Wine tasting is a funny business. A six-winery Saturday afternoon in the Napa Valley strikes me as torture — your comparison of the eighteenth big Cab of the day with the second isn't worth a fig. Still, it would be nice to be able to sip a few Cabs or Pinots side by side, to find out what you like. Wine bars are good for this, but you generally can't take home your favorite bottle.
So VinoVenue, a new tasting room and shop in San Francisco, caught my attention. There's nothing else like it in the West. Equipped with wood-and-steel dispensers that preserve open bottles of wine with argon (an inert gas that has no effect on the wine), VinoVenue pours more than 100 wines at a time, grouped at stations by variety or style, from all over the world.
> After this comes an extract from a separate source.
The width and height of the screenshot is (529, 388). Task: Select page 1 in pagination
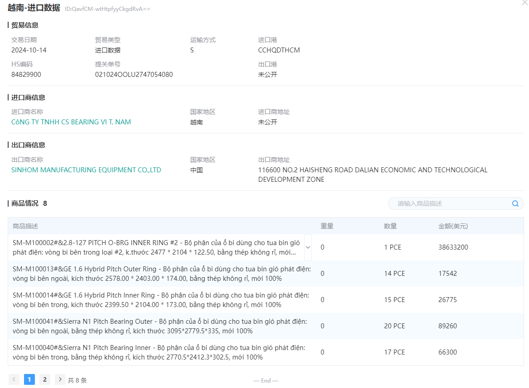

Actually, they don't pour; you do. Insert a "tasting card" into a dispenser (which deducts the price, from $1 to $28), push a button, and an ounce of wine burbles into your glass.
With professional tasting logic, I start with Light Whites (and $20 on my card). I can't help but try a Müller-Thurgau from Chateau Benoit in Oregon's Willamette Valley and a Porcupine Ridge Sauvignon Blanc from Boekenhoutskloof, South Africa. "A variety usually grown in northern Italy," the sign says about the first. "Light, barely sweet, but racy." I agree. It's a steal for 9 bucks a bottle. "Crisp," "mineral," and "citrus" are descriptors listed for the second. All true, but I get a little barnyard musk on the nose too (a good thing). After the first sip, I'm ready to buy — it's only $10 a bottle — but after the full ounce, I'm done. I don't want even a glass. The beauty of it is, I haven't bought one; I can move on.
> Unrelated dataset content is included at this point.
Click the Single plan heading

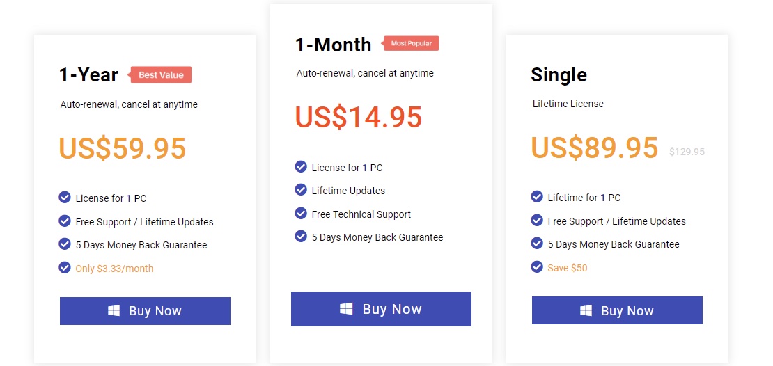coord(559,75)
At the Full Whites station, I hit the Chardonnays, which, I admit, I'm suspicious of. I'm afraid of running into a big, oafy one. I go for the Molnar Blaise (Napa) because it was "selected for its balance of fruit, oak, and spice." That word "balance" is my security, but one sniff and I suspect it's a little like real-estate speak; all I detect is oak. A sip changes my mind — I taste beautiful pear, citrus, and acid. It's a find.
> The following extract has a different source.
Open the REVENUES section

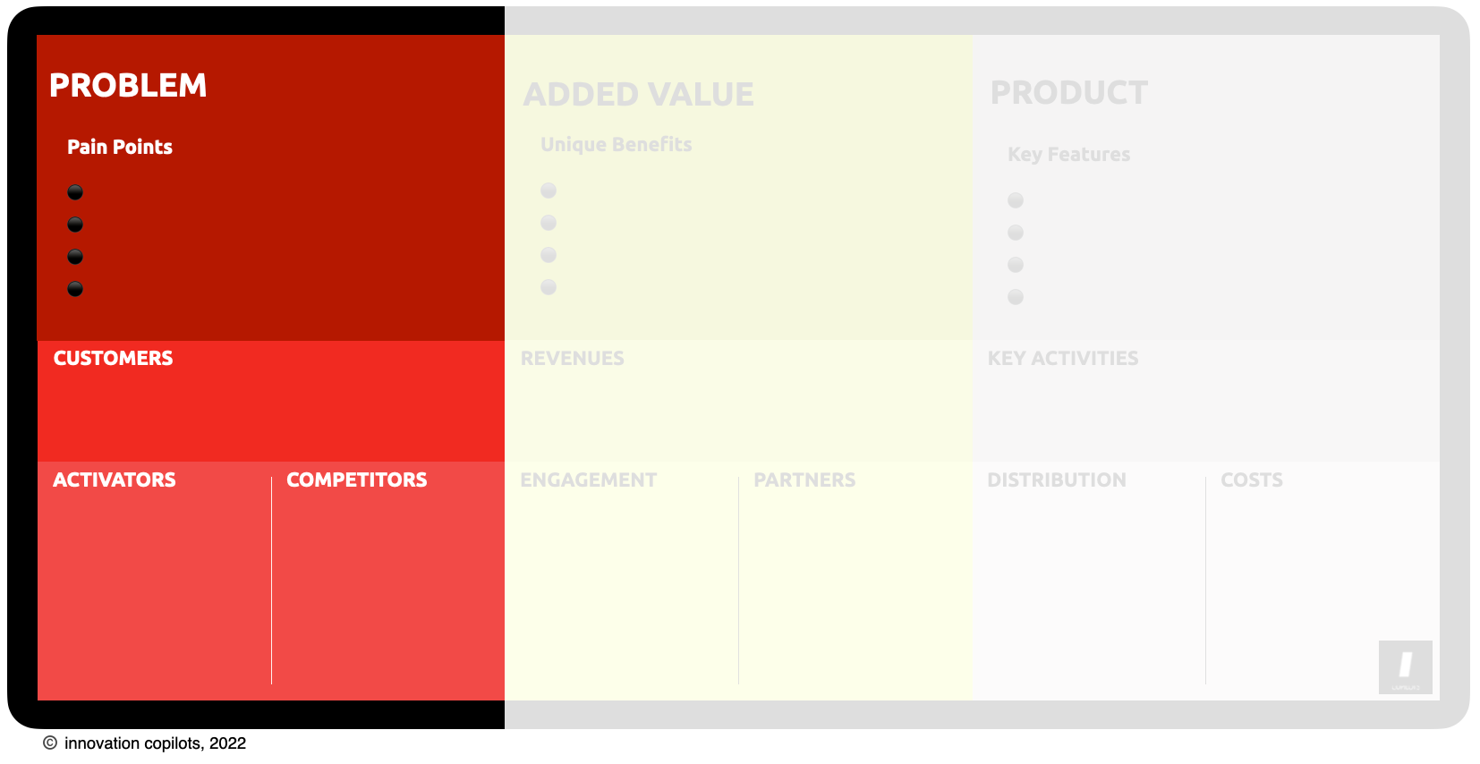coord(738,401)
And on it goes. Nearby, Pinot Noirs from Burgundy, the Willamette Valley, the Sonoma Coast, Australia, and Italy(!) circle a station. And Bordeaux varieties — Cabernet Sauvignon, Merlot, Cab Franc, Malbec, and Petit Verdot — in myriad blends and from surprising places sit side by side, ready for your thoughts.
Mingle while you learn
Is this education, or is it entertainment? I ask Mary Lynn Slattery, VinoVenue co-owner, with Nancy Rowland. "Both," she says quickly. "Educational fun." It's a business proposition — a chance to taste before you buy, to avoid investing in a bottle you don't like. But the biggest crowds are coming in on weekend nights. In fact, the place is looking like a new venue for singles. There's comfortable occupation for the solitary taster, and a ready opener when needed: "Have you tried this one yet?" seems a much more natural line than "Do you live around here?"